4. Upaya Mengurangi Terjadinya Perubahan Iklim Global
Ada beberapa hal yang dapat kita lakukan sebagai untuk
mengurangi, diantaranya yaitu:
a. Mengurangi pembakaran bahan bakar fosil dan deforestasi.
b. Menggunakan kendaraan umum agar polusi gas dapat
berkurang.
c. Mengelola tempat pembuangan sampah.
d. Mengurangi penggunaan AC.

Selain yang di atas, hal sederhana yang dapat dilakukan juga


adalah 5R (Rethink, Reduce, Reuse, Recycle, Replace) yaitu :
a. Rethink : yaitu merubah pola perilaku dalam hal produksi
dan konsumsi suatu barang (produk) yang dihasilkan
sehingga dapat dianalisis cara melakukan daur ulang
terhadap produk tersebut.
b. Reduce : yaitu sebisa mungkin mengurangi penggunaan
barang-barang atau material yang dipergunakan setiap
hari karena semakin banyak barang yang digunakan
maka makin banyak juga sampah yang dihasilkan.

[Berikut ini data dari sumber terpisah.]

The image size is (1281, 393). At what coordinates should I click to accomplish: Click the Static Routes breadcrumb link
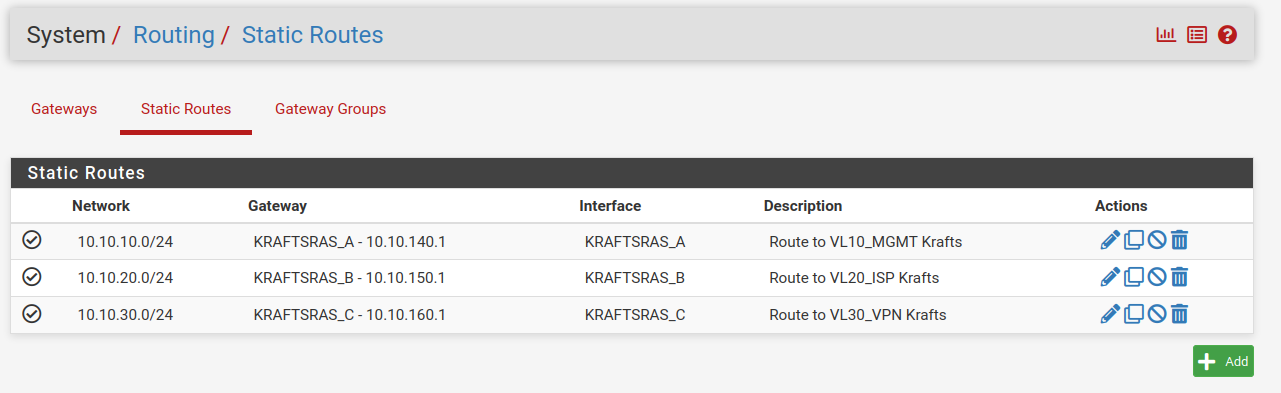click(x=312, y=35)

c. Reuse : yaitu sebisa mungkin memilih barang-barang yang
dapat digunakan kembali dan harus menghindari
penggunaan barang-barang yang dispossable (sekali
pakai). Hal ini dilakukan untuk memperpanjang waktu
penggunaan suatu barang sebelum menjadi sampah.
d. Recycle : Sebisa mungkin barang-barang yang sudah tidak
dipakai lagi dapat didaur ulang atau dimanfaatkan
kembali misalnya plastik bekas detergen bisa kita gunakan
untuk membuat berbagai hasta karya yang unik dan
menarik contohnya tas.Dimana tas itu bisa kita jual,selain
mendapatkan hasilnya kita pun juga telah melindungi alam
kita dari bahaya global warming.
e. Recovery/Replace : Meneliti barang-barang yang dipakai
sehari-hari kemudian mengganti barang-barang sekali
pakai dengan barang yang lebih tahan lama.